The Carousel Before the Feed

What the ritual of the slide projector can teach us about sharing photographs more deliberately online.

The Carousel Before the Feed

There is a scene in Mad Men where Don Draper pitches Kodak’s circular slide projector, “The Carousel”. He barely talks about the technology. Instead, he talks about what it allows people to feel, the ability to travel backwards and return to a place and a time where they still ache to be.

When my dad passed away, I found myself going through thousands of slides from my grandfather’s collection. Many showed my dad growing up with his family. I saw the father I knew as a child, a brother, and a son, living through years that had previously existed for me only as stories.

Each photograph was contained in a small square of mounted film. Held in your hand, it could be difficult to make out. Pass a light through it, though, and for that moment an entire memory returned.

Going through those slides made me think not only about what photographs preserve, but about how they used to be shared. Someone chose them, arranged them, and loaded them into a tray. People gathered in the same room. The lights went down. The projector clicked, the next image appeared, and, for a little while, a memory held everyone’s attention at once… usually accompanied by an overly confident uncle volunteering all the embarrassing stories.

The slideshow turned displaying pictures into a shared moment. I was never quite sure why, but I kept thinking about it. Eventually, I built my own Carousel.

A fullscreen photograph displayed in Flickr Carousel with visible navigation controls. My little Flickr Carousel in use.

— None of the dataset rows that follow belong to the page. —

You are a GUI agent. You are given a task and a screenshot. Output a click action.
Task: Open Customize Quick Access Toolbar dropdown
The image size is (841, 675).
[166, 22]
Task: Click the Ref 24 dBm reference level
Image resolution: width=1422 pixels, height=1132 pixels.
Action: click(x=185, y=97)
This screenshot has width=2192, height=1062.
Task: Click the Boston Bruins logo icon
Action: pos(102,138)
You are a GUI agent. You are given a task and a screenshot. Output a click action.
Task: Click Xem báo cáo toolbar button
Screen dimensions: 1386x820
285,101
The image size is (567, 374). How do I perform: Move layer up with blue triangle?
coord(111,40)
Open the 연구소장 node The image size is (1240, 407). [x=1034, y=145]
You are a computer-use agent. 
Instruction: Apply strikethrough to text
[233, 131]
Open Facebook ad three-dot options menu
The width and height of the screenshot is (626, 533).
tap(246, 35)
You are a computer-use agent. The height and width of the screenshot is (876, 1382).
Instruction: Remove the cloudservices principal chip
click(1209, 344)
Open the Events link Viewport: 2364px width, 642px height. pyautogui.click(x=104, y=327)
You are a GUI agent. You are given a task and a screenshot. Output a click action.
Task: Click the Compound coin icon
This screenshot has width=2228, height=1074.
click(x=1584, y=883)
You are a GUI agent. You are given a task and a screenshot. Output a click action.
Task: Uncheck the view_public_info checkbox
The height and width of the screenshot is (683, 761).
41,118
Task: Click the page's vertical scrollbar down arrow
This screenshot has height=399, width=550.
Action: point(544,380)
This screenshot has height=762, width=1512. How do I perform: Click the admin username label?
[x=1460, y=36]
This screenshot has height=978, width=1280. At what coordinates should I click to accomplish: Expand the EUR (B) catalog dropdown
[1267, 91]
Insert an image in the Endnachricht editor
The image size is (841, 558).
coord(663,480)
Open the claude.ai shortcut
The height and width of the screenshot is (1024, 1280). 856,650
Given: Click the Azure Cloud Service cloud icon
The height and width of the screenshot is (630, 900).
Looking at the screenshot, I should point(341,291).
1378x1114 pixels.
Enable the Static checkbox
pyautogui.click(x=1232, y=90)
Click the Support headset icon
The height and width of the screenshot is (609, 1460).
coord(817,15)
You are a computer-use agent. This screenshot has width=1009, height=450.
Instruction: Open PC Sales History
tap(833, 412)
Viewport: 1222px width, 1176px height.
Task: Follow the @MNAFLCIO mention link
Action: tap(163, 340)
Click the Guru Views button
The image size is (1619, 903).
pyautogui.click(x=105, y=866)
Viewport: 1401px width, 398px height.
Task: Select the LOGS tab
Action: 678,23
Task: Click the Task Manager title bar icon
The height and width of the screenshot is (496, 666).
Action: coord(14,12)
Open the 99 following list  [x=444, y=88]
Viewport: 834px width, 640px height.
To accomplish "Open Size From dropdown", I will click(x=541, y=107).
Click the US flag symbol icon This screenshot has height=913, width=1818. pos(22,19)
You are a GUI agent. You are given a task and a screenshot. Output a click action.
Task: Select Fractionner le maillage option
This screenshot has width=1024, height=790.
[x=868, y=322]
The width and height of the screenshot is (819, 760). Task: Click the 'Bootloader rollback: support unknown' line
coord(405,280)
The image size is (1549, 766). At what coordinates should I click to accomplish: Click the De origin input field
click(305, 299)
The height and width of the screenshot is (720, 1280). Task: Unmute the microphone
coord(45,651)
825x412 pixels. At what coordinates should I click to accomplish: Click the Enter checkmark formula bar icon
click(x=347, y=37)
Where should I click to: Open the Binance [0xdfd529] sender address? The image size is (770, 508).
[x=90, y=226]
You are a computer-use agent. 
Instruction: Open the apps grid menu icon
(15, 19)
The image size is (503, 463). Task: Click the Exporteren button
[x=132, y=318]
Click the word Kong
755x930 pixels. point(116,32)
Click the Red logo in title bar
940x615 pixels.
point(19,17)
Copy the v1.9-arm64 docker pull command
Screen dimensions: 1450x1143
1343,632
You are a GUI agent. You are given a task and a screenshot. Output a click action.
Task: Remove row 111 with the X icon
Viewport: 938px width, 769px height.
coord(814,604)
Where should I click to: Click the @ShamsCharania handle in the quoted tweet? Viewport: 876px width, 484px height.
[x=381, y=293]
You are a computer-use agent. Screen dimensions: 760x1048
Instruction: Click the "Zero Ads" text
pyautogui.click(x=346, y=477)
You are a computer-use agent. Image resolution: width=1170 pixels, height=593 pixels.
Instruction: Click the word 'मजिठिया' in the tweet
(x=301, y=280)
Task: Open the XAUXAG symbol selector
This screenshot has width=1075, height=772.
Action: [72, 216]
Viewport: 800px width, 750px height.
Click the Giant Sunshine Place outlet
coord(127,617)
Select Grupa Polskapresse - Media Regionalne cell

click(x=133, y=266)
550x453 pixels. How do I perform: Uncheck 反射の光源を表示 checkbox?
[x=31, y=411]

Before photographs became content

Photographs were once treasured objects through which memories were shared. For most of my childhood, my mum kept an emergency bag by the door in case of fire. It held no important documents or valuables, only the photographs that meant something to her.

In sharing these treasures a family might send a few prints to relatives, assemble an album, or invite people over to look through slides. The audience was smaller and the process slower, but the act of sharing was deliberate. People talked over the images. Someone explained who was standing at the edge of the frame. A photograph usually arrived with a story attached. Only the best made it into the annual Christmas card.

Social media removed almost all of the friction from that process. I can take a photograph and show it to hundreds of people within seconds.

That convenience is extraordinary, but it has also changed the photograph itself. Online, a picture becomes one more item in a feed: briefly visible between everything that came before it and whatever the almighty algorithm has decided should come next.

The interface asks us to react, like, swipe and continue. It rarely asks us simply to pause and look. Modern album tools may allow a caption, but they rarely make description or context central. It is just another set of pixels.

Worse still, sharing photographs online presents an uncomfortable choice. I can send them privately to a few friends, or upload them to a large social platform. Either way, they often disappear from meaningful view while remaining available to the companies and systems that host, index, and analyse them.

That access may arise through my own account, through a copy uploaded to a friend’s gallery, or even through the email or messaging service carrying the photograph between us. The precise terms vary, but these services generally receive broad permissions to store, process, reproduce, distribute, and even sell what we share.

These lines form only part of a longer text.